Expander graphs are sparse graphs that are highly connected. They are related to many mathematical areas, and have a multitude of applications in computer science: from computational complexity through network algorithms to error correcting codes. The topic of high dimensional expansion is relatively new. High dimensional expanders are generalizations of graph expanders to higher dimensions (on hypergraphs or simplicial complexes). There is no one canonical generalization, rather, several different definitions have come about in the past few years. The topic of high dimensional expansion turns out to be of interest to a variery of areas, both math and computer science. We will explore topological, combinatorial, and group theoretic aspects of this topic; as well as applications to computer science.

Homework exercises:  [HW1]   [HW2]
Playlist of lecture videos: [here]

Here is a list of the lectures in the course:

  1. Intro to expanders and high dimensional expanders. Applications to random walks on Markov chains and error correcting codes. Simplicial complexes, walks on them, and links. Random walks on simplicial complexes. [notes]

  2. Definition of high dimensional expansion. Trickle-down: from local expansion to global expansion. Random walks and application to sampling random matroid basis.
    [video] [notes]

  3. Higher order random walks
    [video] [notes]

  4. Topological and Cohomological perspectives on expansion
    [notes] Unfortuntely, there was a video recording glitch, but there's an [alternative video]

  5. Cosystolic expansion as a type of property testing. Coboundary expansion of the complete complex, and BLR linearity testing as coboundary expansion of a chain complex
    [notes] [video part 1] [video part 2] [video part 3]

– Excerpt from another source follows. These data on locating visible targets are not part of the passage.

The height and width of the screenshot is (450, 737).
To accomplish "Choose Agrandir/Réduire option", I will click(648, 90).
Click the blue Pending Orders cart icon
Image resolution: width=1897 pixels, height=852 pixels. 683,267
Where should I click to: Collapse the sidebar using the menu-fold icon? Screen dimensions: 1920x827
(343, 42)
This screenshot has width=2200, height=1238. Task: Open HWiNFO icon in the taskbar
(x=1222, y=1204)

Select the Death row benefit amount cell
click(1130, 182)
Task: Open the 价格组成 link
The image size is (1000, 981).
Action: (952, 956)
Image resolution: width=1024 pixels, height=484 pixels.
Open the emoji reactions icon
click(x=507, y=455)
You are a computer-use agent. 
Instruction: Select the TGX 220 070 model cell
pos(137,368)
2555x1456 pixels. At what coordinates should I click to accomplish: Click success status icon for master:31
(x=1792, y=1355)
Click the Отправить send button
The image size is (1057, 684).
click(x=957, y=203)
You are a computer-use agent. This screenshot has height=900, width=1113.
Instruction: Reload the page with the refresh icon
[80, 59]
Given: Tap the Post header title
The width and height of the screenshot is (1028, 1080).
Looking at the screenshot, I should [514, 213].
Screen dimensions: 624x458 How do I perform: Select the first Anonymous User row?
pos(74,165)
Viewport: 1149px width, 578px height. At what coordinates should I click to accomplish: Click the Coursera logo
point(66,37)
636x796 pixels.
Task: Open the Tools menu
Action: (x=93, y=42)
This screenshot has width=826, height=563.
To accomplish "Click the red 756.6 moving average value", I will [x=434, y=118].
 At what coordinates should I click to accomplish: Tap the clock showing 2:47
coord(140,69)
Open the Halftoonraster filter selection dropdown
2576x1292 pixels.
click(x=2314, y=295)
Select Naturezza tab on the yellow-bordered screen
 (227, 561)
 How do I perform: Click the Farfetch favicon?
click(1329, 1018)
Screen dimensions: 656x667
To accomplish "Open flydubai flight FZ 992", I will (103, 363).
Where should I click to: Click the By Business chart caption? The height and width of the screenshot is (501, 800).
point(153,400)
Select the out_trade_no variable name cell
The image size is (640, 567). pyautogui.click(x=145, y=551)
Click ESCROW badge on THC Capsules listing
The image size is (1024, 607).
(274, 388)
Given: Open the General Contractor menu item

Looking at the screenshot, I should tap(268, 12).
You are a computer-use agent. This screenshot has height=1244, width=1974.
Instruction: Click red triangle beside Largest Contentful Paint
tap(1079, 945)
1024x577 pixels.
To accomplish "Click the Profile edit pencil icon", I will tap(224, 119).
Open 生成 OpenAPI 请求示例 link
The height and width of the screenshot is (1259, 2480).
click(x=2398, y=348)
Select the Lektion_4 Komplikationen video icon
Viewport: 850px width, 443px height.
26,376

  6. PCPs, locally testable codes, and in particualr tensor codes
    [notes] [video]

  7. Constructions of HDX from group theory: Kaufman-Oppenheim (lecture by Yotam Dikstein)
    [notes] [video]

  8. Cosystolic expansion of bounded-degree HDX: A local to global theorem.
    [notes] [video]

  9. Locally testable codes and the left-right Cayley complex
    [notes] [video]

  10. LTCs (cont) and quantum LDPC codes
    [notes] [video]

  11. Tight inapproximability, parallel repetition and agreement tests
    [notes] [video]

  12. Approximate "Fourier" decomposition of functions on HDX
    [notes] [video]
    (the notes are a scribe from Yotam's lecture a couple of years ago)

  13. Hypercontractivity and small set expansion (guest lecturer: Max Hopkins)
    [notes] [video part 1] [video part 2]

  14. Open

Related material: 

* A previous offering of this course.
* A survey paper on expander graphs by Hoory, Linial and Wigderson, and also see this beautiful talk by Avi Wigderson on applications of expanders.
* A course on high dimensional expanders by Alex Lubotzky and Gil Kalai, given at the Hebrew University. There are some really good lecture videos here.
* A course on PCPs and high dimensional expansion offered at Weizmann in 2016. There was much more focus on PCP related material than on HDX.
* A survey paper titled High Dimensional Expanders by Alex Lubotzky, accompanying his ICM 2018 plenary talk.